REDAZIONE REGGIO EMILIA

Corruzione in Liguria. Signorini resta in carcere. Il giudice: "Può reiterare il reato"

Maxi inchiesta per corruzione, negati i domiciliari all’amministratore delegato (sospeso) di Iren "Le esigenze cautelari sono immutate, persiste il rischio di inquinamento delle prove".

Corruzione in Liguria. Signorini resta in carcere. Il giudice: "Può reiterare il reato"
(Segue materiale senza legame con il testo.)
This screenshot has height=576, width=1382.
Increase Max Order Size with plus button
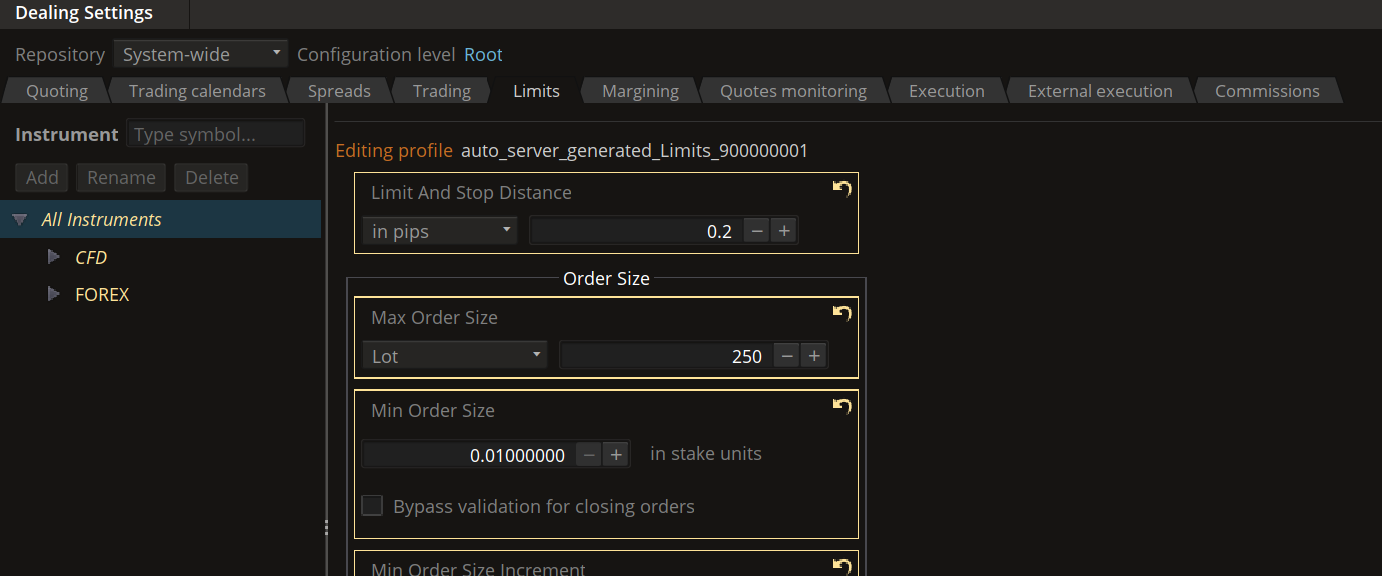click(814, 355)
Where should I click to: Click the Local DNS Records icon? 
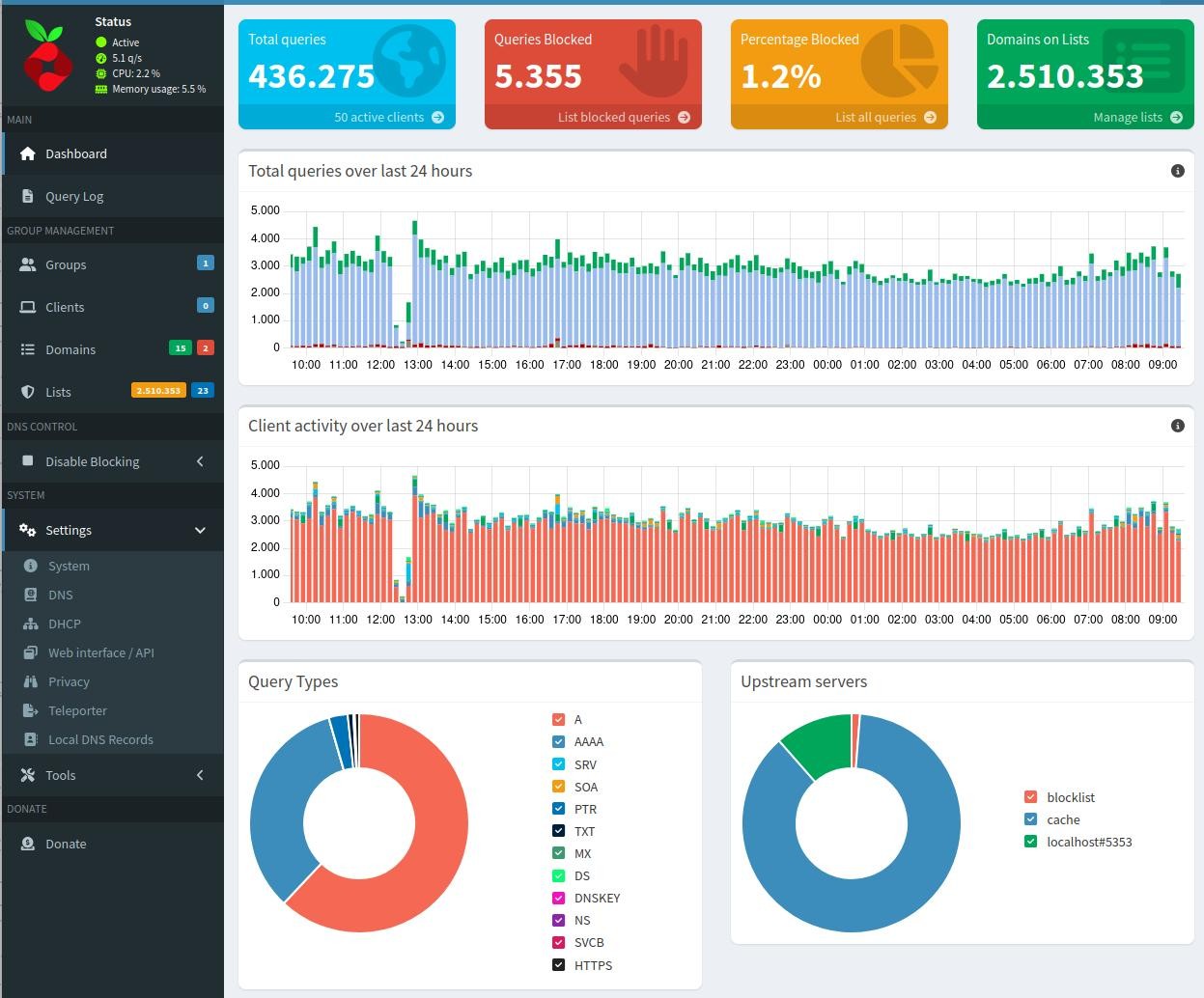[x=30, y=739]
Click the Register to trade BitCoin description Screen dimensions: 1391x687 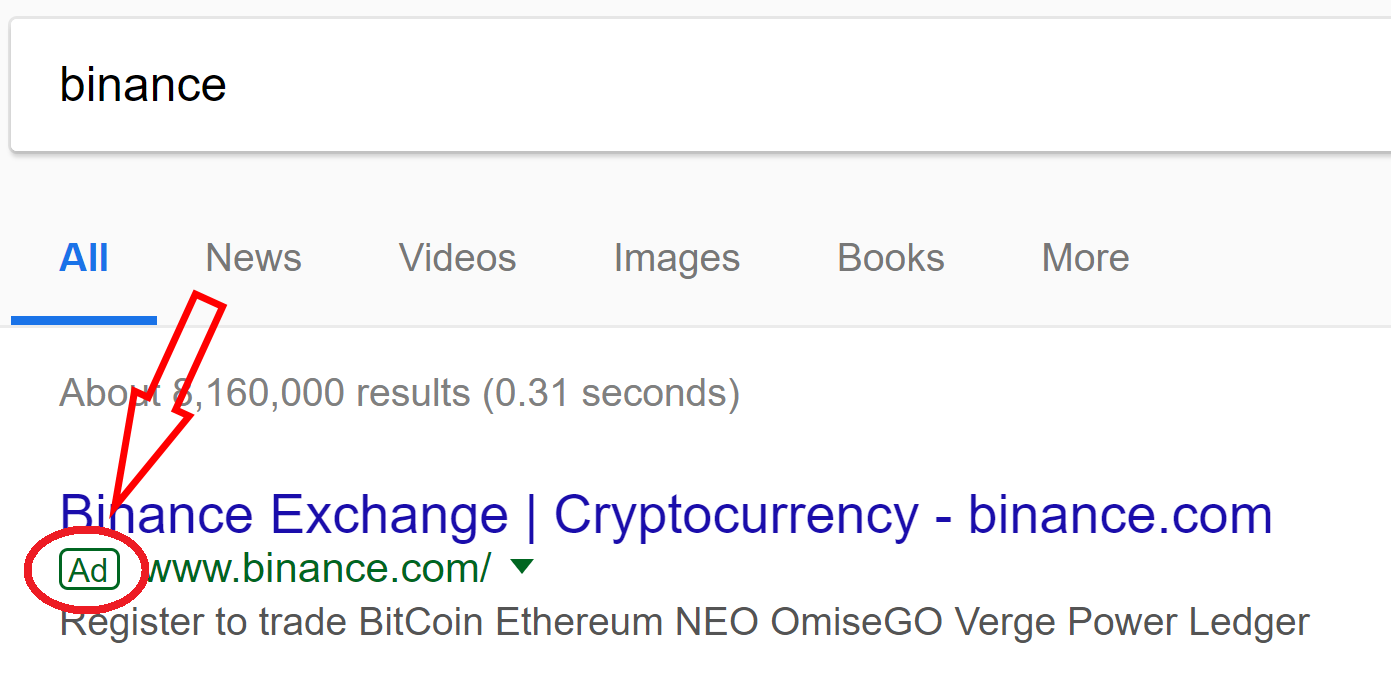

Corruzione in Liguria, le "esigenze cautelari sono immutate", persistono il rischio di "inquinamento probatorio e il pericolo di reiterazione del reato". Queste le motivazioni con cui il giudice ha respinto la richiesta di Paolo Emilio Signorini, ex presidente dell’autorità portuale di Genova ed ex amministratore delegato di Iren (ora sospeso), di uscire dal carcere e di passare agli arresti domiciliari. Nella sua motivazione la gip del tribunale di Genova, Paola Faggioni, ha spiegato che il manager ha ritenuto semplicemente "inopportuni" i suoi rapporti con Aldo Spinelli e ha negato di avere ricevuto dall’amico i soldi (15mila euro) per il matrimonio della figlia, non rendendosi conto "della gravità delle sue condotte". Nel provvedimento, il giudice ha anche fatto riferimento al fatto che Signorini non si è poi mai dimesso da Iren (anche se è stato sospeso dal gruppo nel consiglio straordinario convocato d’urgenza il 7 maggio stesso, quando si è avuta notizia della maxi inchiesta e degli arresti), sottolineando che quando era in carica aveva dato all’imprenditore Mauro Vianello una consulenza da 200mila euro. La richiesta di passare ai domiciliari era stata presentata dall’avvocato Enrico Scopesi. La Procura di Genova aveva espresso parere negativo, soprattutto per la gravità dei fatti contestati. Signorini è tuttora l’unico degli indagati in carcere (si trova a Marassi dal 7 maggio scorso). Agli arresti domiciliari in seguito all’inchiesta che ha sconvolto la Liguria il presidente della Regione Giovanni Toti, l’imprenditore Aldo Spinelli e l’ex capo di gabinetto Matteo Cozzani.

In un primo momento, Signorini si era avvalso della facoltà di non rispondere davanti al gip e poi aveva chiesto di essere sentito. Ha risposto a tutte le domande - una dozzina - per circa tre ore. Ai pm Luca Monteverde e Federico Manotti aveva detto di avere ricevuto telefonate da Toti per accelerare la pratica del Terminal Rinfuse sostenendo che era però una cosa "normale visto che la pratica era del 2019". Signorini aveva "riconosciuto la sostanziale inappropriatezza di una frequentazione di quello che ha sempre ritenuto e che ritiene tutt’ora un amico. Col senno di poi ho capito che non era un comportamento adeguato, ma tutto il mio operato è stato fatto nell’interesse del porto e degli operatori portuali", aveva detto durante l’interrogatorio. La settimana scorsa, Iren ha annunciato che si dichiarerà “persona offesa” nel procedimento penale in corso. Ora, Iren è diretto e coordinato dal presidente esecutivo Luca Dal Fabbro e dal vicepresidente esecutivo Moris Ferretti, a cui sono state attribuite le deleghe e i poteri prima assegnati all’ad. Sospesi immediatamente anche tutti gli incarichi affidati direttamente da Signorini: per ora quello a Vianello e quello all’avvocato Andrea D’Angelo, ma proseguono gli audit, si passano al setaccio gli ultimi mesi, quelli cioè in cui Signorini è stato amministratore delegato.